How to do a median projection of a large image stack in Matlab - matlab

I have a large stack of 800 16bit gray scale images with 2048x2048px. They are read from a single BigTIFF file and the whole stack barely fits into my RAM (8GB).
Now I need do a median projection. That means I want to compute the median of each pixel across all 800 frames. The Matlab median function fails because there is not enough memory left make a copy of the whole array for the function call. What would be an efficient way to compute the median?
I have tried using a for loop to compute the median one pixel at a time, but this is still terribly slow.

Iterating over blocks, as #Shai suggests, may be the most straightforward solution.
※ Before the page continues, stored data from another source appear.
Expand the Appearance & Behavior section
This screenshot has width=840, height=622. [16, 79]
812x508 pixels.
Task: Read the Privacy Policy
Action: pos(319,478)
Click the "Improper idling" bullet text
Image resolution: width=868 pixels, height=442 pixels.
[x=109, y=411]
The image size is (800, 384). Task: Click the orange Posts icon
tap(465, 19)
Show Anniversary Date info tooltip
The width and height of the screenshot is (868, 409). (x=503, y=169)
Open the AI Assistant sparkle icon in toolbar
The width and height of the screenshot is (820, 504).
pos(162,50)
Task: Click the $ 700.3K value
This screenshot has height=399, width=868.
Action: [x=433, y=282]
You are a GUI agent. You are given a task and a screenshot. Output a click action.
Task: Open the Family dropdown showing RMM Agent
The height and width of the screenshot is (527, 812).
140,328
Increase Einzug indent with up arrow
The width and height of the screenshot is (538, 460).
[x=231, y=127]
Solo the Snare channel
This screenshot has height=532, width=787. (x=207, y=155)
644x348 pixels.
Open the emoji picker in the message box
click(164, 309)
If you do have this problem frequently, you may want to consider converting the image to a mat-file, so that you can access the pixels as n-d array directly from disk.
%# convert to mat file
matObj = matfile('dest.mat','w');
matObj.data(2048,2048,numSlices) = 0;
for t = 1:numSlices
matObj.data(:,:,t) = imread(tiffFile,'index',t);
end
%# load a block of the matfile to take median (run as part of a loop)
medianOfBlock = median(matObj.data(1:128,1:128,:),3);

I bet that the distributions of the individual pixel values over the stack (i.e. the histograms of the pixel jets) are sparse.
If that's the case, the amount of memory needed to keep all the pixel histograms is much less than 2K x 2K x 64k: you can use a compact hash map to represent each histogram, and update them loading the images one at a time. When all updates are done, you go through your histograms and compute the median of each.

If you have access to the Image Processing Toolbox, Matlab has a set of tool to handle large images called Blockproc
From the docs :
To avoid these problems, you can process large images incrementally: reading, processing, and finally writing the results back to disk, one region at a time. The blockproc function helps you with this process.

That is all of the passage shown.